Dumas told NBC's "Today" show Thursday that his client was "blown away" by revelations that Joyce Mitchell talked to the inmates about having them kill her husband after they broke out.
"He in shock, still," Dumas said. "This is a woman who he felt was his best friend for 21 years, and now he finds out that she was possibly part of a plot to kill him."
Investigators have no information that Lyle Mitchell knew about the escape plan or assisted in it, Wylie said.
Meanwhile, state police expanded the search for the killers beyond a 16-square-mile area of woods, fields and swamps where the manhunt has been most intense. Police were checking the hundreds, if not thousands, of seasonal homes and hunting camps in the region and stepped up roving patrols.
Officials said the number of law enforcement officers involved in the search had been reduced from more than 800 earlier in the week to more than 600 Wednesday.

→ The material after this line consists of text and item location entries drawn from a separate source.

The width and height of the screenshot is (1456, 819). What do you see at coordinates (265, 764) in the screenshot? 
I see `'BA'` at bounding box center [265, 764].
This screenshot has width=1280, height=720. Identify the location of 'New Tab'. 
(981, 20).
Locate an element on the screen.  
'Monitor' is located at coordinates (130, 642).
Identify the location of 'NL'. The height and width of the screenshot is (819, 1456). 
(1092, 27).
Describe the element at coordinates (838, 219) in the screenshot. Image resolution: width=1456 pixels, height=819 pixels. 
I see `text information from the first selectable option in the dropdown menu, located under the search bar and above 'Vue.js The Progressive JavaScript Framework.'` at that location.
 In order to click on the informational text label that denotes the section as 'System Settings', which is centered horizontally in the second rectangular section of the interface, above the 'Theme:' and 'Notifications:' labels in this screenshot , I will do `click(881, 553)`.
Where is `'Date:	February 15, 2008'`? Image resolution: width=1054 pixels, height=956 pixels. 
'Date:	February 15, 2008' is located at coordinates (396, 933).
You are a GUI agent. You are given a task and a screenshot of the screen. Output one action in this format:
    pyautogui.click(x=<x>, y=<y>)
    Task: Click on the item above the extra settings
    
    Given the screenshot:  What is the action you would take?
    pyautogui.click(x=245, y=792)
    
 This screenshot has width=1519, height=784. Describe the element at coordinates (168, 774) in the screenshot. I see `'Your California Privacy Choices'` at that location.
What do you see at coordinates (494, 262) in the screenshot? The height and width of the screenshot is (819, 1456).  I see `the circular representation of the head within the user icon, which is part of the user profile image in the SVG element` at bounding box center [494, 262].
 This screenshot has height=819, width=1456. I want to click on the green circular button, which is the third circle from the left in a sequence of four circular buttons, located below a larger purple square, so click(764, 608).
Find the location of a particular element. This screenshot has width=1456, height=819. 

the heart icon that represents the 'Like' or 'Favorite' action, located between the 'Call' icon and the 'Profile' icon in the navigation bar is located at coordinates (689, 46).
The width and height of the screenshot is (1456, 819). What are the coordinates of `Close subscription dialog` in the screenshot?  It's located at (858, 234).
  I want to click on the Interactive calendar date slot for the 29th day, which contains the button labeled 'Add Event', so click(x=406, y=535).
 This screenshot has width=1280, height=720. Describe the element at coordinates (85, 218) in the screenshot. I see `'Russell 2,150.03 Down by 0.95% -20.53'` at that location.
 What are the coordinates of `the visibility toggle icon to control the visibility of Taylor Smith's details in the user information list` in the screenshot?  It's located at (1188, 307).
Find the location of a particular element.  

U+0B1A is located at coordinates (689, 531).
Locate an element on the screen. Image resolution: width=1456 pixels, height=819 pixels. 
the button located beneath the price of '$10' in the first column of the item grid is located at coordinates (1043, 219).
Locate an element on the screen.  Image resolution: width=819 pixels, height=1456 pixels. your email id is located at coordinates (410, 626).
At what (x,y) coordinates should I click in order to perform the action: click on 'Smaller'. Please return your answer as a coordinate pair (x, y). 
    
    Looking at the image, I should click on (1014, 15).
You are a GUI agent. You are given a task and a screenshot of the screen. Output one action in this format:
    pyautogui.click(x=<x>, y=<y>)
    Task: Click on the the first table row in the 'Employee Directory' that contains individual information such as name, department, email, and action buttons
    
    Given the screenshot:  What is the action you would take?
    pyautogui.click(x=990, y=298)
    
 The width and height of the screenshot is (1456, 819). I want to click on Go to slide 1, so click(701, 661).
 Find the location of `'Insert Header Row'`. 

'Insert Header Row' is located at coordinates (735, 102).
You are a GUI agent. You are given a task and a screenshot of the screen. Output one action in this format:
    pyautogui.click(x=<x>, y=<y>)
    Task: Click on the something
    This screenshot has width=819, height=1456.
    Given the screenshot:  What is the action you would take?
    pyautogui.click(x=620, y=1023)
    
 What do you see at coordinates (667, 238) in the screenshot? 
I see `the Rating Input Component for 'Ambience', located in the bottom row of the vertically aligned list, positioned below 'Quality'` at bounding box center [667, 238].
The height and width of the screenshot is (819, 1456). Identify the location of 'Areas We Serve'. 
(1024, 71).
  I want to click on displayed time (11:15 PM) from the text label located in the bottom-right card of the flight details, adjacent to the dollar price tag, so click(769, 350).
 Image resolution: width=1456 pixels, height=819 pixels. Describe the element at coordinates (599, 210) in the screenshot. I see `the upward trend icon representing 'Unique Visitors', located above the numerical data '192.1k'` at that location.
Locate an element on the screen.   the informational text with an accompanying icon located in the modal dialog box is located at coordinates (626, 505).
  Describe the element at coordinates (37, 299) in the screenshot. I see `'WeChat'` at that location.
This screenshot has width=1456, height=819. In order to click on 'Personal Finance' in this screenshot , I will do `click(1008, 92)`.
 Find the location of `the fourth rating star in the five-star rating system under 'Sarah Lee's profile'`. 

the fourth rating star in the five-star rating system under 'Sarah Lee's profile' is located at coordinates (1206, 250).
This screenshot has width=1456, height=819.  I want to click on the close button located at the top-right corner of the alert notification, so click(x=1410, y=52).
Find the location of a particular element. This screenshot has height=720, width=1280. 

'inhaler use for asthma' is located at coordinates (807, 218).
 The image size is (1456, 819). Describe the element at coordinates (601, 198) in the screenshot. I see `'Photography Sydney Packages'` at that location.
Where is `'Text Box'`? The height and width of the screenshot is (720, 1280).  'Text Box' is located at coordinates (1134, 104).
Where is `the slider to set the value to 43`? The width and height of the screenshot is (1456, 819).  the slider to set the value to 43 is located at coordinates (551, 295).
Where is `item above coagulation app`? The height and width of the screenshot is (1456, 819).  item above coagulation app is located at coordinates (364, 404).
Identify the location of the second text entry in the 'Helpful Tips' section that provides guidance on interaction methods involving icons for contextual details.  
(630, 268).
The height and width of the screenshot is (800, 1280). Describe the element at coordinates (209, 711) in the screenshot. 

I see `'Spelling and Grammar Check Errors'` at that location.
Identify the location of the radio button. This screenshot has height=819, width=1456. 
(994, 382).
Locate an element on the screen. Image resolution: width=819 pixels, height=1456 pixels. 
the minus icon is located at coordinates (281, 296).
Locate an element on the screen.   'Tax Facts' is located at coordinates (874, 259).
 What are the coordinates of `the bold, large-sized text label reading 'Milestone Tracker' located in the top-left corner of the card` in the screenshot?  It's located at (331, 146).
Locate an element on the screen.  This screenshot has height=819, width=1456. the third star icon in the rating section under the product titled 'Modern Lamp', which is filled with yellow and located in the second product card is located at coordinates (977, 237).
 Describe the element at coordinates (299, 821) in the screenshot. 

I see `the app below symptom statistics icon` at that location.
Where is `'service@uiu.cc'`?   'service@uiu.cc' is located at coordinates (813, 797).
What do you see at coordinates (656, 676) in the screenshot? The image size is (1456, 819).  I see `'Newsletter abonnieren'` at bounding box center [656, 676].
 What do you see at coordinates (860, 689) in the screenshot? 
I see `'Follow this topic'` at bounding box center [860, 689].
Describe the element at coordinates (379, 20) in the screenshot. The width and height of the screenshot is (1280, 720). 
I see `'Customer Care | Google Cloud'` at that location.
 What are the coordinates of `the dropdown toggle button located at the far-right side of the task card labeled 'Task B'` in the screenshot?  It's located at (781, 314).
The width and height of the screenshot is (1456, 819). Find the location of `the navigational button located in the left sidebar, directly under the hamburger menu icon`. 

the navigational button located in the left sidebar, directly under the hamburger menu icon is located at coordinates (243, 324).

State police said Wednesday that they have "no hard evidence" that Sweat and Matt were able to leave the area. But they cautioned that the lack of evidence doesn't mean the escapees are somewhere near the prison.
Sweat, 35, was serving a life sentence without parole in the killing of a sheriff's deputy. Matt, 48, was doing 25 years to life for the kidnap, torture and hacksaw dismemberment of his former boss.
Prosecutors say Joyce Mitchell had agreed to be the getaway driver but backed out because she still loved her husband and felt guilty for participating.
She was charged last week with supplying contraband, including a punch and a screwdriver, to the two inmates. She has pleaded not guilty and has been suspended without pay from her $57,000-a-year job overseeing inmates who sew clothes and learn to repair sewing machines.
Authorities say the convicts used power tools to cut through the backs of their adjacent cells, broke through a brick wall and then cut into a steam pipe and slithered through it, finally emerging outside the prison walls through a manhole. Wylie says they apparently used tools stored by prison contractors, taking care to return them to their toolboxes after each night's work.